A lo largo del tiempo
es necesario que se evalúen los resultados obtenidos, cosa que prevé la ley
ahora en tramitación (evaluaciones de diagnóstico) para conseguir que los
alumnos no se vean obligados a repetir curso, lo que será inevitable en algunos
casos. La ley prevé que sólo se podrá repetir curso una vez cada dos años, así
como la posibilidad de emplear tres para el bachillerato, que constará de
cuatro opciones.
Con respecto a la
educación secundaria obligatoria desaparecen las segregaciones a edades
demasiado tempranas, como ocurría con la infausta ley Wert y se plantea un
plazo para incorporar la educación de cero a tres años, lo que va en el camino
de facilitar a las familias la atención a los hijos más pequeños (conciliación).
La derecha, sabiendo
que su actitud es falaz, habla de libertad como una reivindicación pero ¿qué
libertad falta en la actual ley? Cada familia podrá elegir el centro educativo
que desee, público o privado, dentro de los privados, concertados o no, primando
el criterio de proximidad y sus hijos podrán cursar la disciplina de Religión,
la única adoctrinadora, por lo que no se supera –una vez más- la vieja
aspiración de la cultura laica de que los alumnos reciban formación religiosa,
pero por parte de personal seleccionado por el Estado y con la formación
exigible. ¿Dónde falta libertad?
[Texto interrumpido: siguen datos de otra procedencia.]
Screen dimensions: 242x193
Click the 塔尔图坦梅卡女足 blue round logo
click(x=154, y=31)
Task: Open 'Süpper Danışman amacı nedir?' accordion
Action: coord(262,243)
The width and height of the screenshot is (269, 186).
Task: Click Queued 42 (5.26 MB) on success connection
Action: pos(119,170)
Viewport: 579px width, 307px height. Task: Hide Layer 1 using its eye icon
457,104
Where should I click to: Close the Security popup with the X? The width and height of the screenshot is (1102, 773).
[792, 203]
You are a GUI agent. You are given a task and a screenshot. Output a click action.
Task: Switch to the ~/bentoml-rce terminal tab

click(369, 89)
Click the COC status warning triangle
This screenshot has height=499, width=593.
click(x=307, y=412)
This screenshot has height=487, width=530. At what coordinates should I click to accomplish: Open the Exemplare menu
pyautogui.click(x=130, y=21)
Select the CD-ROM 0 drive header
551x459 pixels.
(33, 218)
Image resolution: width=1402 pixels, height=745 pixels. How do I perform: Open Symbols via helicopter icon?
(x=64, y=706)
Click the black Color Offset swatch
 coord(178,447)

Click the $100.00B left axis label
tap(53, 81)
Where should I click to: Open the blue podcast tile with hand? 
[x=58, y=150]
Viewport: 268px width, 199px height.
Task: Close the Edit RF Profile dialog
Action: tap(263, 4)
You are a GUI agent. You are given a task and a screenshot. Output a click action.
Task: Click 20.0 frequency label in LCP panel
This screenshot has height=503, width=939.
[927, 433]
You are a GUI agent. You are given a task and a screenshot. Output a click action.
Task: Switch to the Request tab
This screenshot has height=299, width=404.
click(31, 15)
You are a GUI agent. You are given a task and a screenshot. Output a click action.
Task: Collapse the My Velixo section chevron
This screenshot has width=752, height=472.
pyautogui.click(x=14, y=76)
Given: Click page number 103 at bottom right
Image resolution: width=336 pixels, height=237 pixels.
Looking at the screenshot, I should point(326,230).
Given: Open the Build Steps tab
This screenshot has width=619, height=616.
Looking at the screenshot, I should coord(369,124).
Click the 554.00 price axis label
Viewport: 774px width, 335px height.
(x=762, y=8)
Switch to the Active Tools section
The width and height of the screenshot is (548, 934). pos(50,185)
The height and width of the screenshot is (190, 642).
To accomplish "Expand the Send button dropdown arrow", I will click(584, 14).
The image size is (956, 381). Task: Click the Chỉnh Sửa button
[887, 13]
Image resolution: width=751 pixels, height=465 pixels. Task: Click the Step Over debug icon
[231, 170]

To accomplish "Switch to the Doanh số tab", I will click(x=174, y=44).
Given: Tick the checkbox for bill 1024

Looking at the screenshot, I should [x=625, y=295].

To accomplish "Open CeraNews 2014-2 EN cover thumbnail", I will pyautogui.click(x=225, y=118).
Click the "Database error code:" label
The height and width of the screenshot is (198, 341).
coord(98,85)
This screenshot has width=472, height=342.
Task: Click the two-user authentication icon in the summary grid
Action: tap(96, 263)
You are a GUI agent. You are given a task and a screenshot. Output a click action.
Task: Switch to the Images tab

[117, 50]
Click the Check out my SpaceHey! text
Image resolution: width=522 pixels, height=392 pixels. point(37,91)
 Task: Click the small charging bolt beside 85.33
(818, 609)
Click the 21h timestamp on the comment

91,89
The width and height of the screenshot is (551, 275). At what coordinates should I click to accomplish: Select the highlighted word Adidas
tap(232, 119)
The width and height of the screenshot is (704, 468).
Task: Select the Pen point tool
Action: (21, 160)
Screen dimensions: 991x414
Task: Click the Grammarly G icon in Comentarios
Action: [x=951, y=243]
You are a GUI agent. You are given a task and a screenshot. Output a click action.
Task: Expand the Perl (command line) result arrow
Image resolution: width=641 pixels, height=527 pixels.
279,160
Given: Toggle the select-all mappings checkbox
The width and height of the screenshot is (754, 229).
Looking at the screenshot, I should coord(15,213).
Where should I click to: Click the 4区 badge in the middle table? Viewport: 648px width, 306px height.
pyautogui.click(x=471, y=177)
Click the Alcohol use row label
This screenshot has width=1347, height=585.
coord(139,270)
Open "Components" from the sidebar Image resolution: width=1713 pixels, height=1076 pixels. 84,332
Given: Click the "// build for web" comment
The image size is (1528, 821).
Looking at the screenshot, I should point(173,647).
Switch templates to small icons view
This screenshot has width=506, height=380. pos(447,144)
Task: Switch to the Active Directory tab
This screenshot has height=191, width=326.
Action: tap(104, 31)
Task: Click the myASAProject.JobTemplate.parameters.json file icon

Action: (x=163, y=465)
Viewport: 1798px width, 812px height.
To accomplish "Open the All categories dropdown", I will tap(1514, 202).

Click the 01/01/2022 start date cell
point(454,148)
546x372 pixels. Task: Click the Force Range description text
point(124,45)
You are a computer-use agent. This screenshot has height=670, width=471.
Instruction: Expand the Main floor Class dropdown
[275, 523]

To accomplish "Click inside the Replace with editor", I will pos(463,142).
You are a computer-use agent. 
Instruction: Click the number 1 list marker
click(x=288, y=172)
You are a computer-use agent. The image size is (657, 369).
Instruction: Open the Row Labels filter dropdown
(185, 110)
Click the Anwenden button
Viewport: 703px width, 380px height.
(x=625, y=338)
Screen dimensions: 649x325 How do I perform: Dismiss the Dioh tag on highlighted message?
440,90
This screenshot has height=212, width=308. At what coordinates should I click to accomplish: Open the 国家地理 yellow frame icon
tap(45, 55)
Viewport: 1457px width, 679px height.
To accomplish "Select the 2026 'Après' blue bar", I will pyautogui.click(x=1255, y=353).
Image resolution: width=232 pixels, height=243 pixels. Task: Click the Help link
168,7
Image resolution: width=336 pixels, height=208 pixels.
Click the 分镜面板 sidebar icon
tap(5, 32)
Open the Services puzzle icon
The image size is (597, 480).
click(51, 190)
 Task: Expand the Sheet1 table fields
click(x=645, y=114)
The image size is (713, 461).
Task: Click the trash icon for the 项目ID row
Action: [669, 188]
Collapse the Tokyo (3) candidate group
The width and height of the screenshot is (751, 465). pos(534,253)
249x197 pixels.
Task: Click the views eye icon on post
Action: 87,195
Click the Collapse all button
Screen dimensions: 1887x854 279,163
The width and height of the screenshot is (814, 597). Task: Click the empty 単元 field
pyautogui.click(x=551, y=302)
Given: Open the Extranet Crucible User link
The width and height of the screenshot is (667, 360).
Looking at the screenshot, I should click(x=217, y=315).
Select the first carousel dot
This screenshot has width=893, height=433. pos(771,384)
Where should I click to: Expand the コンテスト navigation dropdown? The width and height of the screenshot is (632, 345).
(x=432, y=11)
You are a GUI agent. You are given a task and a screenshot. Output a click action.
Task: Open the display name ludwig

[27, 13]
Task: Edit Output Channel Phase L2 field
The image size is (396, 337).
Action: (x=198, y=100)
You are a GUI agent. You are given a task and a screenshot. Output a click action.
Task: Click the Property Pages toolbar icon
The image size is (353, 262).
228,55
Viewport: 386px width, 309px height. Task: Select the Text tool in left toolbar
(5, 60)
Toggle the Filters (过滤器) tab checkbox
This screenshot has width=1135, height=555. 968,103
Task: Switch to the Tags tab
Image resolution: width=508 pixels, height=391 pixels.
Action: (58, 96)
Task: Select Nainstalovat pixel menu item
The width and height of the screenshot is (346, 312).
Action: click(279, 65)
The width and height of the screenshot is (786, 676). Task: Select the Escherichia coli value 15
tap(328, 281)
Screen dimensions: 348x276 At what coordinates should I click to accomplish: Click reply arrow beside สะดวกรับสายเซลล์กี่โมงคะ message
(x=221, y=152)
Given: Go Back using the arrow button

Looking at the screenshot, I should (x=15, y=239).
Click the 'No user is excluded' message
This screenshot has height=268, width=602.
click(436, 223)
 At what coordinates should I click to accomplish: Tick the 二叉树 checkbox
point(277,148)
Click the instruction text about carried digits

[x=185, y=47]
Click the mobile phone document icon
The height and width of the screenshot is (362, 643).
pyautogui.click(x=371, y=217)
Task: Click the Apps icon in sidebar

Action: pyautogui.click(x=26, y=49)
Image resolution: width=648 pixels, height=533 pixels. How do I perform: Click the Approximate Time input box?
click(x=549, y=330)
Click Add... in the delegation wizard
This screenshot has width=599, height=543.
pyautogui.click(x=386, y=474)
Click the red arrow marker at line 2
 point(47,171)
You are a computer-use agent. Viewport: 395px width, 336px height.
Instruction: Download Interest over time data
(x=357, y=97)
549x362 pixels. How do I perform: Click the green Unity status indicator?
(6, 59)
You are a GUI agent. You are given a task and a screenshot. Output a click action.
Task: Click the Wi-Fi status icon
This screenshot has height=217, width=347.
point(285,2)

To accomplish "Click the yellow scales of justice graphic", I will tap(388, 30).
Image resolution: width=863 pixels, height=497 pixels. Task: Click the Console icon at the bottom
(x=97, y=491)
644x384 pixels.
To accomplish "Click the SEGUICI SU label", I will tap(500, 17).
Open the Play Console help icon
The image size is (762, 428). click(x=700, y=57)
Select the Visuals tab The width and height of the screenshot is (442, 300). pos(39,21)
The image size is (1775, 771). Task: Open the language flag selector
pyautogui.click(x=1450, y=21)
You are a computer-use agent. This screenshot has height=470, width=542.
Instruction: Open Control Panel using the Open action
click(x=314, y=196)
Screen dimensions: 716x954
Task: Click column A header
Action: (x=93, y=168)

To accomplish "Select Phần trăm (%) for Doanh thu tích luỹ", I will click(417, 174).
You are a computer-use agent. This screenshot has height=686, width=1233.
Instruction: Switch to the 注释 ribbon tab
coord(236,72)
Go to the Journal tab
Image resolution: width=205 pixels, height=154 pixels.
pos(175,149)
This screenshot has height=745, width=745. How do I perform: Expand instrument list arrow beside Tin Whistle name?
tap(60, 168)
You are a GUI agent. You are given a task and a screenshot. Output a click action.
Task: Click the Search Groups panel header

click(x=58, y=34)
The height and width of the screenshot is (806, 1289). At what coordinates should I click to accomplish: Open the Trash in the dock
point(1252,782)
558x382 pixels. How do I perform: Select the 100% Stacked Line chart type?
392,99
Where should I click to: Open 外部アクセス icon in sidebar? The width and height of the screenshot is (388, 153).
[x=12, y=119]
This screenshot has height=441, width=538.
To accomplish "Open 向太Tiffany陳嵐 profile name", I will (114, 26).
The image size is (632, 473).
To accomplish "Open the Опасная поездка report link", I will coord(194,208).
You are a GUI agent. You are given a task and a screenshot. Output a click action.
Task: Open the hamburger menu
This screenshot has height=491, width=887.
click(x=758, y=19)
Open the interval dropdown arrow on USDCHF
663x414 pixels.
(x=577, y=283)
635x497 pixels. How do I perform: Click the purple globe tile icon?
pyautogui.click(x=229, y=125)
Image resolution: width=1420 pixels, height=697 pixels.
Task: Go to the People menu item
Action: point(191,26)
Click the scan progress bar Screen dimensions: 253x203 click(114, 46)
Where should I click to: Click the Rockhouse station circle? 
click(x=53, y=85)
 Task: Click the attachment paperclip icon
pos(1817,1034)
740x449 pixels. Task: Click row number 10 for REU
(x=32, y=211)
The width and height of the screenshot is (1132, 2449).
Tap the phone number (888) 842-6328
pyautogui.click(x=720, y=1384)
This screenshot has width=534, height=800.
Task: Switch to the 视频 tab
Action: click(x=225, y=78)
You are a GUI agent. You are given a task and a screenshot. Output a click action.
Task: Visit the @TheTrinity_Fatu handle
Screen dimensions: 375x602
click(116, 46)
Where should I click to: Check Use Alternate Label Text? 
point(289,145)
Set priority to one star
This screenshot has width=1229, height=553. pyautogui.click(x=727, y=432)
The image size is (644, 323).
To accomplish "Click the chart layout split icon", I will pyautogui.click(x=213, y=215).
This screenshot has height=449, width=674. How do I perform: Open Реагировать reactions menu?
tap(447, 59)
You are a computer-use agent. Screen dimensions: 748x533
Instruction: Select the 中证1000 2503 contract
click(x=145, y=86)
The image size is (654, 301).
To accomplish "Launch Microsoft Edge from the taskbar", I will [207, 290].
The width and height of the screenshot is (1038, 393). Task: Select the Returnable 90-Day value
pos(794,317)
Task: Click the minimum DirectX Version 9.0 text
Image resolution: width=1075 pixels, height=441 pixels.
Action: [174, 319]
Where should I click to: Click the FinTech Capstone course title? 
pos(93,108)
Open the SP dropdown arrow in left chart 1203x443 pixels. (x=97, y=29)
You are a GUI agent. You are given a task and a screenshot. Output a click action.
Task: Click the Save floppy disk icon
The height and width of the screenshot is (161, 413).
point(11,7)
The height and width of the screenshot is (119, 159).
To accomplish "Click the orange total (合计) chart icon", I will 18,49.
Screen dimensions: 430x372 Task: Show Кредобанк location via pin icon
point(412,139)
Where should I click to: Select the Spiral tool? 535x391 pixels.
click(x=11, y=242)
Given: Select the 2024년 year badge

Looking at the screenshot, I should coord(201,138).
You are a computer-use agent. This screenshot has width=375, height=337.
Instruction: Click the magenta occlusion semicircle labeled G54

En realidad la derecha se refiere a que quiere
más recursos públicos para la enseñanza privada, lo que implica que la pública
disponga de menos, se refiere a que la enseñanza concertada pueda exigir el
pago de ciertos servicios, cuando la ley dice que ha de ser gratuita, se
refiere a que al negocio de la enseñanza privada no le salen las cuentas si no
es con los privilegios que hasta ahora ha disfrutado.
Ha habido una grave
irresponsabilidad por parte del Estado –cualquiera que fuese el gobierno- en
uno de los asuntos que la Administración central tiene competencias, y es la
alta inspección, que no se ha ejercido con el celo que se debiera, y así
tenemos las incesantes quejas de las familias a las que se les exige el pago
por actividades que se ofertan a los alumnos, en realidad una forma de
allegar recursos ilegalmente.
También es falaz que los padres tienen derecho a elegir la educación que quieren para sus hijos: sí en el ámbito familiar, pero en la escuela es el centro quien determina los currícula, dentro del marco que la ley establece; así es en todos los países avanzados y en el Consejo Escolar, que el infausto Wert dejó desmantelado, tienen participación los padres para poder incidir en lo que estos demanden.